Commercial projects could learn a lot from the Ubuntu project, especially those commercial projects that are outsourcing large portions of their coding. Most of the Ubuntu project is aggregating packages for deployment and ensuring that the packages work together. With outsourcing, a commercial project is in a similar role, aggregating components and ensuring that they work together.

Oh, there is one other difference with the Ubuntu project: The work is done (mostly) by volunteers. This also changes the dynamics of the project. (You can't force someone to meet a schedule by threatening to fire them, for example.) Yet Ubuntu delivers releases twice a year, on time and with high quality.

Monday, May 10, 2010

Let OSX handle it

I spent a few days away from the office, visiting parents for birthdays and Mothers' Day holidays. Which means that I got to work with their computers and not mine for a while.

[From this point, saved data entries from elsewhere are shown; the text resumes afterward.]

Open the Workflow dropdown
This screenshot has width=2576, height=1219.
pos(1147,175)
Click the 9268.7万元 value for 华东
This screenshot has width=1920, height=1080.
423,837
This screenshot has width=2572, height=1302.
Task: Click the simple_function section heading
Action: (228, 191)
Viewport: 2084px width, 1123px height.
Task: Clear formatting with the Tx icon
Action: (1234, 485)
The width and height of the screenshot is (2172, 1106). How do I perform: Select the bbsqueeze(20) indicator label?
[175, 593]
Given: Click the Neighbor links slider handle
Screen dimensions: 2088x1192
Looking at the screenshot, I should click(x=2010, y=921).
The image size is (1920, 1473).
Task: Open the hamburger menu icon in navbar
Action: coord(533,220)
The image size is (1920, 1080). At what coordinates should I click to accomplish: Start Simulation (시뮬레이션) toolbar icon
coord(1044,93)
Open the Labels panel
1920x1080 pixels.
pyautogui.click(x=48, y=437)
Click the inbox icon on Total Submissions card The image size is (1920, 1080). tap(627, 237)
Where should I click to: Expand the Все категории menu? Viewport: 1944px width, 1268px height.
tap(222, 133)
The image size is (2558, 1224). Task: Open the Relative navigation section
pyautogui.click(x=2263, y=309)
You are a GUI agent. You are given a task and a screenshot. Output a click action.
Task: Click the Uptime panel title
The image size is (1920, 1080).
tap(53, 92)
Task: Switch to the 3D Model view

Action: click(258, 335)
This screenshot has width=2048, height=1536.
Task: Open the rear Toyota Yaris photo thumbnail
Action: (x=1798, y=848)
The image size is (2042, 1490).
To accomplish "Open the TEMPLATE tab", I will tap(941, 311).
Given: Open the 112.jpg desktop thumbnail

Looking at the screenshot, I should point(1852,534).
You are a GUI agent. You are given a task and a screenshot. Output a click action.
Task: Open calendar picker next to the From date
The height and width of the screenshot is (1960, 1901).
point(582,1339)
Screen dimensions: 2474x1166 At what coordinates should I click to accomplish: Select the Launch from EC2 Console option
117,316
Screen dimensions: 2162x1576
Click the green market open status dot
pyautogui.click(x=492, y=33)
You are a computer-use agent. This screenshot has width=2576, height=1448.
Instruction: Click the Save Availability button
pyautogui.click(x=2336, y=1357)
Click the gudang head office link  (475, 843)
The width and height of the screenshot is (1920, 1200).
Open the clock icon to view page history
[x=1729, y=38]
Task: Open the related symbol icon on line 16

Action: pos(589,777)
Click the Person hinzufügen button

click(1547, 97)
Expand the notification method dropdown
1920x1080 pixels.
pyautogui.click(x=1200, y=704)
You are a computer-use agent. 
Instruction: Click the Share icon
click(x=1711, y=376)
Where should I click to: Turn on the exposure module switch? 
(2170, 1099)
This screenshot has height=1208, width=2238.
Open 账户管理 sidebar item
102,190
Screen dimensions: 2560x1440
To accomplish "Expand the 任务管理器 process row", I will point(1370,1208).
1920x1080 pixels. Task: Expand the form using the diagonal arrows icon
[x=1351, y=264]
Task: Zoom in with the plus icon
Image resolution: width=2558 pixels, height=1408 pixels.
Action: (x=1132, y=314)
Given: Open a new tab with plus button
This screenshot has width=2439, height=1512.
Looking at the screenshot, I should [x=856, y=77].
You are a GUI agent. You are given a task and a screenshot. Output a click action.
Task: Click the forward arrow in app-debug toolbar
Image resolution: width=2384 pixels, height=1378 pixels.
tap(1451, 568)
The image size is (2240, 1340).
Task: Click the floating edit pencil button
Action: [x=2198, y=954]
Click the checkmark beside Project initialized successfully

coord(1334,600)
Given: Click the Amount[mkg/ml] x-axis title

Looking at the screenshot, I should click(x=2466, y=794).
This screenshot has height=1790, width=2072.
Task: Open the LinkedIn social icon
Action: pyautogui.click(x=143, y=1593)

My parents have a collection of computers. Some are Macs running OSX, some are PCs running Linux, and one is a PC running Windows XP. Our goal was to share printers. Easier said than done, as the printer configurations eluded us. One printer on an Apple Airport Express would work from a Mac with "Leopard" but not on the Mac with "Snow Leopard". Three printers on the Linux PC would work from Linux but not from any of the Macs. (We didn't try anything from Windows.)

We did get things working. It seems that we were trying too hard. We were manually configuring printers on the Macs (and must have picked a wrong option somewhere). We removed our printer definitions, executed the line 'cupsctl BrowserPreference="cups dnssd"' and the Macs then found the published printers and picked the right drivers automatically. No muss, no fuss!

Sometimes its better to let the operating system handle things.

Tuesday, May 4, 2010

Perl made me a better C++ programmer

I continue to work in C++. The assignment these past few weeks has been made easier by my experience with Perl, specifically the lists and hashes that Perl offers. Now that I can use the STL collections in C++, my experience with Perl collections pays off. The challenge at the office was solved quite readily with a few STL collections. In the "bad old days", I would have created classes in C++. With the STL, I can use the vectors, deques, and maps with little effort.

I credit Perl for two reasons: it has these classes, and it takes effort to create your own classes -- more effort than C++ (at least for me). When working with Perl, I was pretty much forced to learn the collection classes. They gave me a different perspective on programming and the organization of data. Those perspectives carry over to the C++/STL world.

Sunday, May 2, 2010

The uphill climb to Kubuntu 10.04

I spent a lot of this weekend attempting to update Kubuntu 9.10 to 10.04. I say "attempting" because after several tries, it still refuses to work.

Try number one ended abruptly, with the upgrade telling me that I needed more free space on / and then not-quite restoring Kubuntu 9.10. The broken system would boot but not let me sign in -- X complained that it could not write to /tmp.

I re-installed Kubuntu 9.10 (a two-hour process by itself) and then re-attempted the update. This time the update told me I needed more free space on /usr. (OK, this failure was my fault. When I installed 9.10 I set up the partitions incorrectly.)

So I re-re-installed Kubuntu 9.10 and then attempted the update. This try worked better, in that it allowed the update, downloaded all of the files, and ran all of the installs. But in the end, Kubuntu 10.04 is broken. It boots and lets me sign on. It then gives me a wallpaper (and a pretty wallpaper it is) and nothing else. No menu, no icons, no desktop folder. Nada. The only way to log out is with the power switch.

It looks like I have two choices here: install Kubuntu 9.10 and never upgrade, or get a Kubuntu 10.04 install CD and install that (without using the upgrade).

Or perhaps I should consider another distro. Debian comes to mind, as this machine is really a server and does not need half the applications that Kubuntu installs.